The Competition Forced Their Hand
Here’s what Lido is competing against:
EigenLayer commands 89.1% of the restaking market ($12B+ TVL). They let you earn multiple yields from one staked ETH by securing additional networks. Capital efficiency on steroids.
Rocket Pool went the opposite direction—more decentralization, lower barriers. Their Saturn upgrade dropped validator entry from 32 ETH to 4 ETH. They’re winning on the “trustless staking” narrative.
Frax Finance competes on yields with frxETH/sfrxETH, tightly integrated into their DeFi suite.
Lido’s original value prop (simple, liquid, passive income) got sandwiched between “we’re more decentralized” (Rocket Pool) and “we offer better yields” (EigenLayer, Frax).
Did Simplicity Get Commoditized?
This is the core question. When Lido launched, being simple was differentiation. One-click staking was novel. stETH liquidity was unmatched.
But in 2026, every major protocol offers liquid staking. The infrastructure commoditized. If your only selling point is “easy staking,” you’re competing on the least defensible dimension.
So Lido’s adding complexity—but is this responding to real user demand, or chasing features to justify VC funding?
What The Data Suggests
Institutional players are asking for customization. You can see this in:
- BlackRock’s $550M BUIDL deployment on Solana (they want control)
- Goldman Sachs holding $108M SOL (institutional custody requirements)
- Securitize building NYSE’s tokenized stock platform (compliance wrappers matter)
Retail? I’m not sure retail users are begging for “tailor-made yield strategies.” Most people I talk to just want:
- Stake ETH
- Get yield
- Don’t get rekt
The Real Risk: Fragmentation
Here’s my concern as someone who builds on these protocols: if V3 fragments liquidity across custom stVaults, it breaks Lido’s core value—stETH composability.

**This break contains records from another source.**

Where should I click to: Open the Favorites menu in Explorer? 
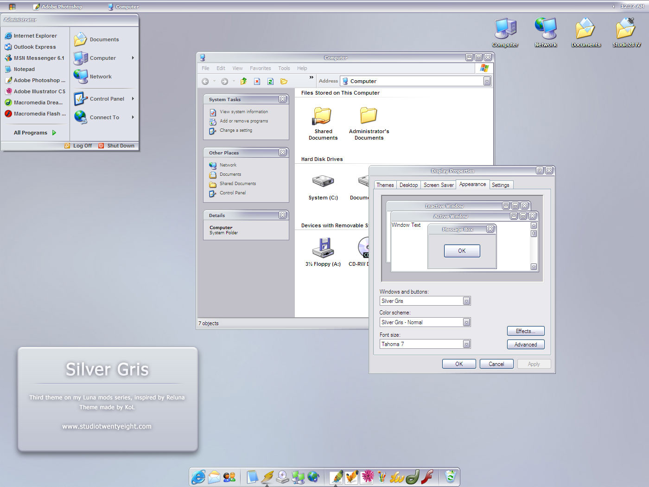(260, 68)
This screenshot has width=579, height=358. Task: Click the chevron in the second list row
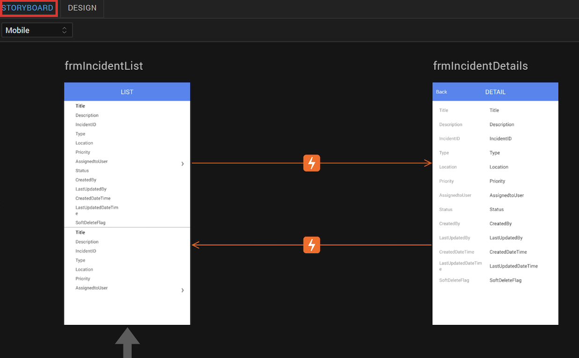point(182,290)
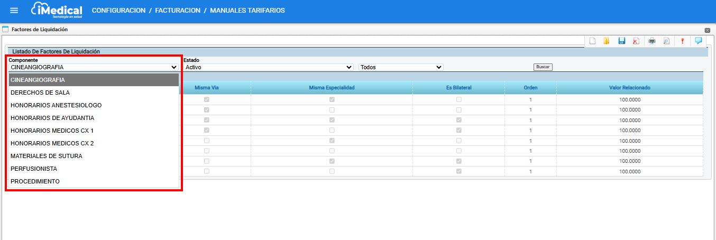
Task: Toggle first row Es Bilateral checkbox
Action: [x=458, y=99]
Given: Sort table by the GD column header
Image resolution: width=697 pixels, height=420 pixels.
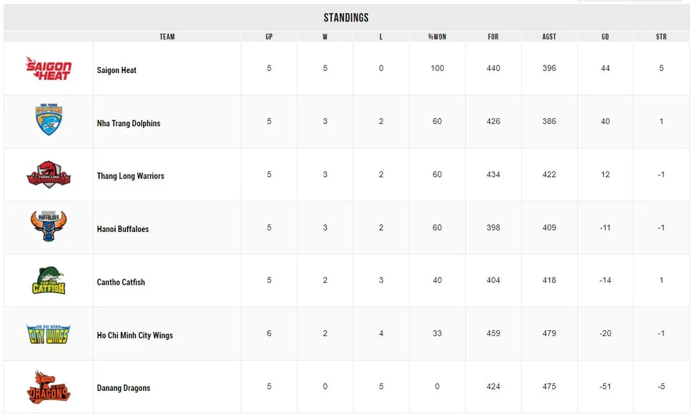Looking at the screenshot, I should tap(605, 36).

Right now, stETH works everywhere in DeFi. Aave, Curve, Uniswap—stETH liquidity is deep. If users start moving into custom vaults instead of holding stETH, we lose that network effect.
That’s the product tension Lido has to solve. You can’t have infinite customization and unified liquidity. Pick one.
My Take
Lido’s market share drop wasn’t about simplicity vs. complexity—it was about lack of differentiation in a maturing market. EigenLayer offered a new primitive (restaking). Rocket Pool offered a new ethos (decentralization). Frax offered better integration.
V3 is Lido saying “we’ll be the infrastructure layer that supports all strategies.” That could work if:
Institutional demand for customization is real (evidence suggests yes)
They don’t fragment stETH liquidity (open question)
Retail users don’t get confused and leave for simpler alternatives (big risk)
So here’s my question to the community: Is customization what you’re actually looking for in liquid staking? Or would you rather Lido double down on being the simplest, most liquid option and let competitors own the complexity?
What are you using for staking in 2026, and why did you pick it over Lido?